В этой ситуации зачастую оказываются сценаристы, и в этой ситуации можете оказаться и вы: необходимость оправдать свое существование. Эта необходимость — груз, который никому не стоило бы нести, но мы с этим ничего не поделаем. У сценаристов и нарративных дизайнеров к этой необходимости добавляется еще и требование подстроить свои истории под происходящее в игре, а не наоборот.
Как сказал Стивен Спилберг, “…я думаю, что ключевое различие между интерактивными медиа и нарративными медиа — это сложность открытия эмпатического пути “игрок-персонаж”, которая отличается от такого же пути “аудитория-персонажи” в фильме или сериале”.
Скачайте этот эпизод или подпишитесь в iTunes или слушайте мой стрим на Spotify.
Трудность, которая присуща только работе нарративных дизайнеров и игровых сценаристов — четкое изложение доселе не систематизированной информации.
Информация
UI-дизайнеры, художники, геймплей-дизайнеры и, в принципе, вообще все, кто работает над игровыми системами всегда должны четко представлять, что и каким образом то, что они создают, рассказывает игрокам.
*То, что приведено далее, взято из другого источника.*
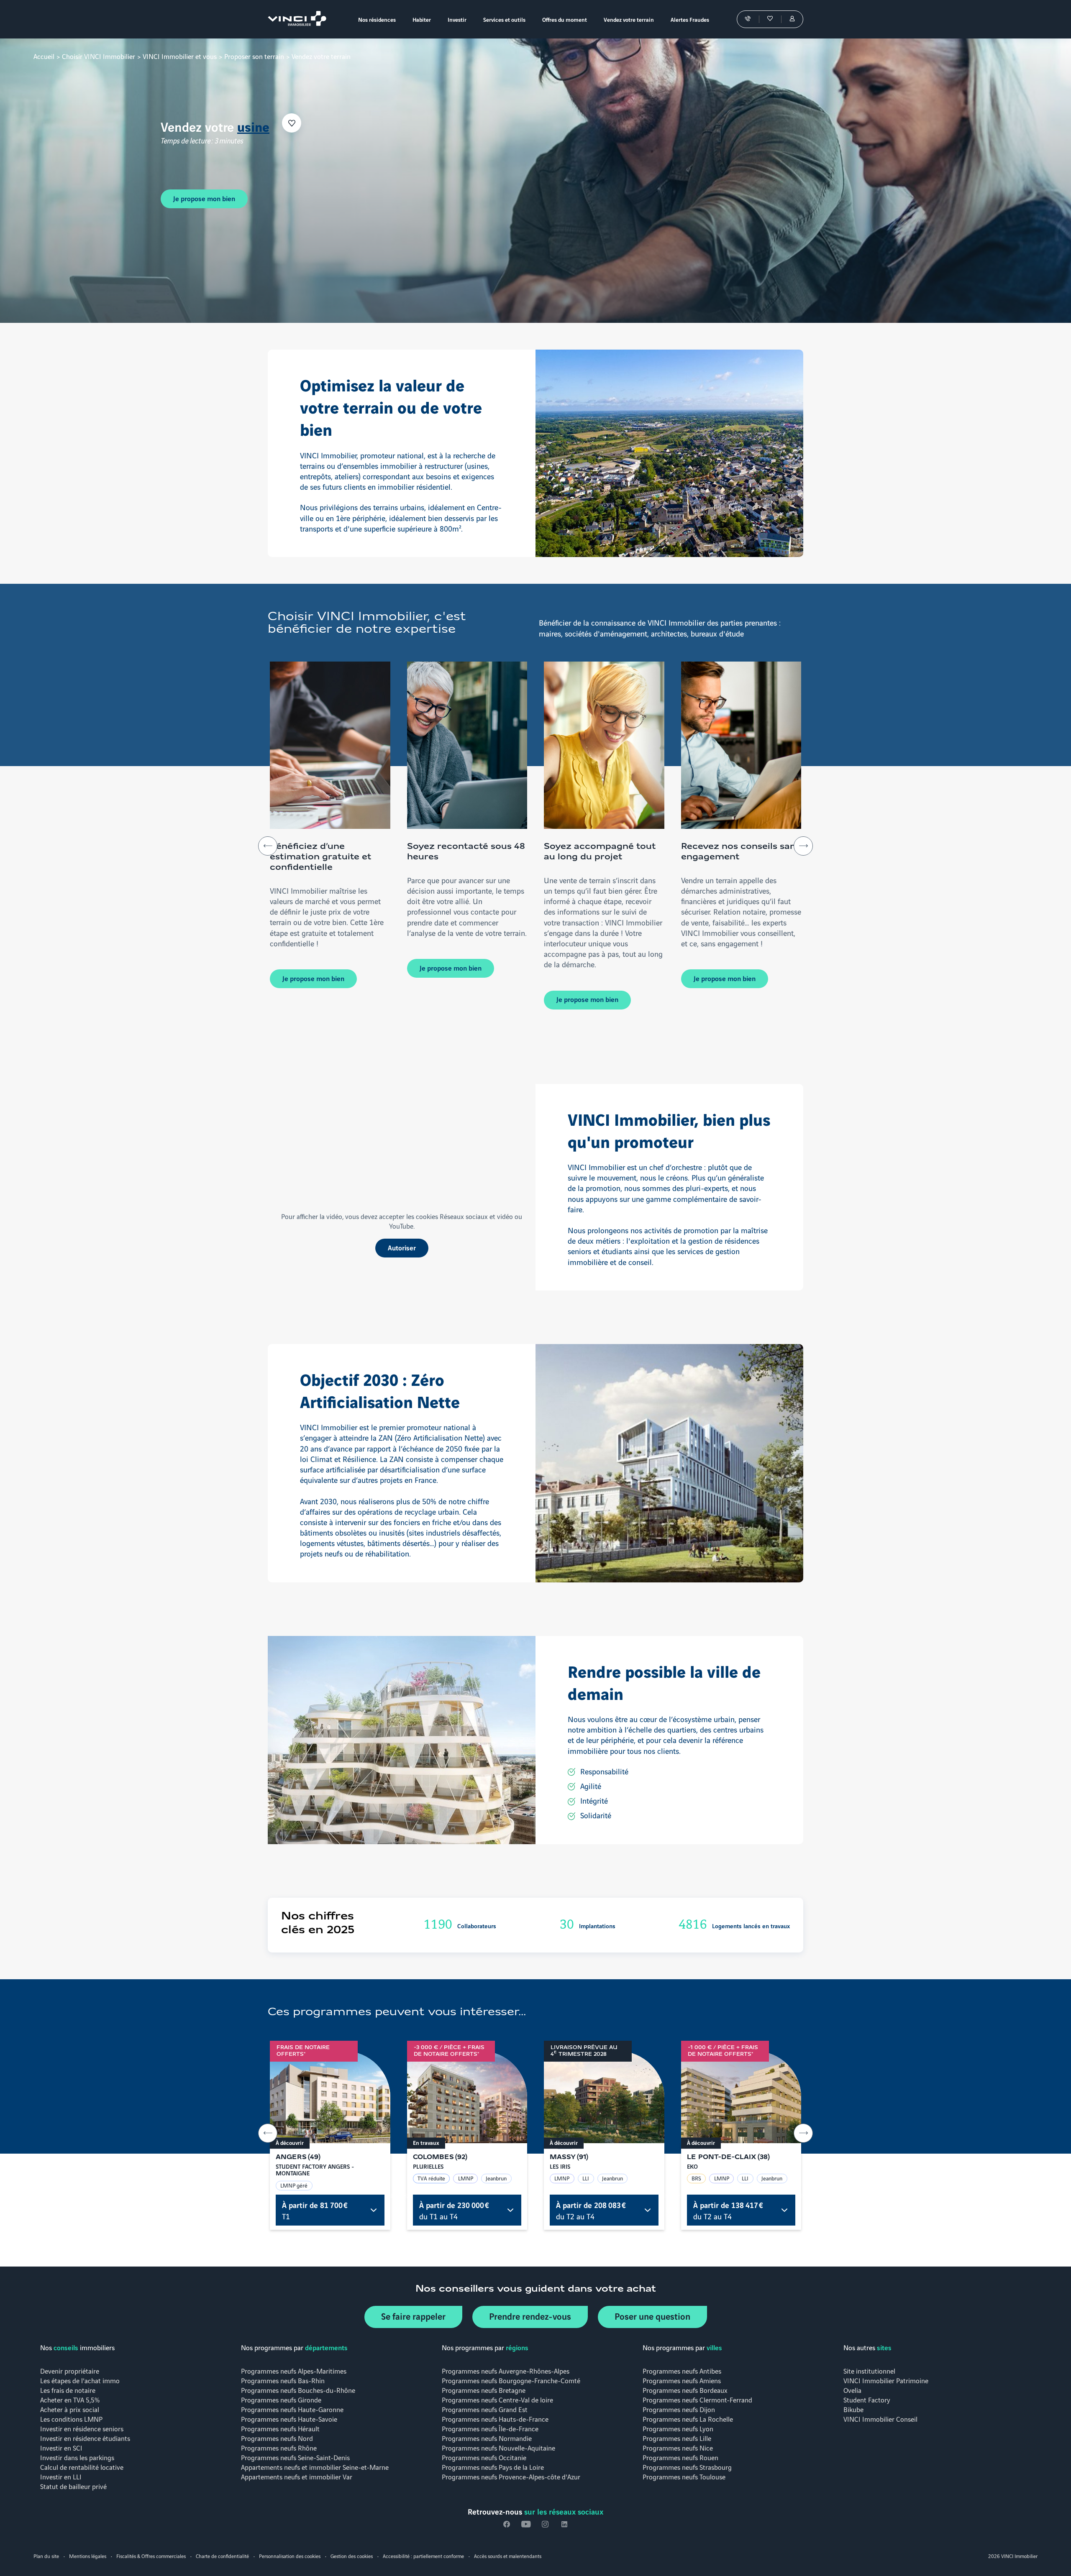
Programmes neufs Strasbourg (687, 2466)
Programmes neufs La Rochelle (688, 2418)
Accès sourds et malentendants (507, 2555)
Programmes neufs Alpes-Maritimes (293, 2370)
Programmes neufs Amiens (682, 2380)
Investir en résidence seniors (81, 2428)
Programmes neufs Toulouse (684, 2476)
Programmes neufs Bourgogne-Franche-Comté (511, 2380)
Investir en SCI (61, 2447)
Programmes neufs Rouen (680, 2457)
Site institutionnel (869, 2370)
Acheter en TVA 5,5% (70, 2399)
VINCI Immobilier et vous (180, 56)
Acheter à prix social (69, 2409)
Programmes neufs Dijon (679, 2409)
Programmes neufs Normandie (487, 2438)
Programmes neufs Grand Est (485, 2409)
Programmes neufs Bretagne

Но, когда этой информации еще нет, работа сценаристов в особенности заключается в том, чтобы передать всю суть аудитории: не просто сами слова, но и их значение, воздействие на слушателя, возможные последствия, взаимосвязь, и это мы еще не говорим о персонажах, сюжете, сеттинге и темах. На ваши слова возлагается огромная ответственность.
Проблема в том, чтобы донести все это и даже больше игроку, не говоря уже о необходимости напомнить ему о предыдущих событиях, если он снова начал играть после перерыва. А уж если у вас игра с выписанными персонажами или ролевым элементом, особенно таким, который позволяет игроку принимать решения, то придется проделать дополнительную работу со сценарием. Поговорим-ка о Mass Effect.
В этой игре очень много диалогов, не считая поясняющего текста для игрока. Большая их часть сопровождается озвучкой, но только тогда, когда игрок выбирает одну конкретную реплику. Все отрывки кодекса автоматически зачитываются при открытии. Но именно диалоги играют ключевую роль, ведь то, что сказали персонажи, не всегда является выбором, который может сделать игрок.
Диалоговое колесо в Mass Effect всегда было проблемой для сценаристов из-за ограничения в лимитах. Им приходилось передавать суть того, что скажет персонаж игрока, в каких-то 20-30 символах, и зачастую то, что было написано в колесе, не равнялось конечной реплике. К примеру, “Не пытайтесь меня изучить” стало “Я не какой-нибудь артефакт, который можно отнести в лабораторию, доктор”. Это не единственный пример, и с этой проблемой так никогда до конца и не разобрались, во многом из-за того, что короткое описание не может передать тон, воздействие и другие аспекты сказанного.
Что касается игр с ролевым элементом, особенно тех, в которых игроку предоставляется выбор и возможность играть по-своему (звучит прямо как реклама Бургер Кинга), то в них необходимо, чтобы каждый выбор ясно отображал все последствия, которые он повлечет за собой. Игроки не любят, когда их водят за нос; им нужно, чтобы все было прозрачно. Это особенно верно для тех случаев, когда они отыгрывают персонажа и хотят, чтобы его реакции были последовательны. В иных ролевых играх, конечно, больше текстов и диалогов. Серия Pillars of Eternity — ярчайший пример, правда, они не используют диалоговое колесо, а просто перечисляют все возможные варианты ответа списком. Они как бы гарантируют, что будет сказано только то, что выберет игрок.
Абстракция
Итак, давайте окунемся в мир абстракции, потому что сейчас мы будем говорить о данных и сжатии. Слова, сказанные ли, написанные ли — в конце концов, всего лишь способ сжатия данных. Лучше всего это поясняет известная вам картина Магритта “Вероломство образов”: “Ceci n’est pas une pipe” (“Это не трубка”). Ни слово “трубка”, ни ее изображение не являются трубкой. Это лишь ее образ. Это — абстрактные сжатия того, чем является настоящая трубка. Ни у слова, ни у изображения нет всех свойств, присущих настоящей трубке. Некоторые из них, например, вес, запах, размер, вкус, текстура и даже контекст потерялись при сжатии из реального объекта в абстракцию.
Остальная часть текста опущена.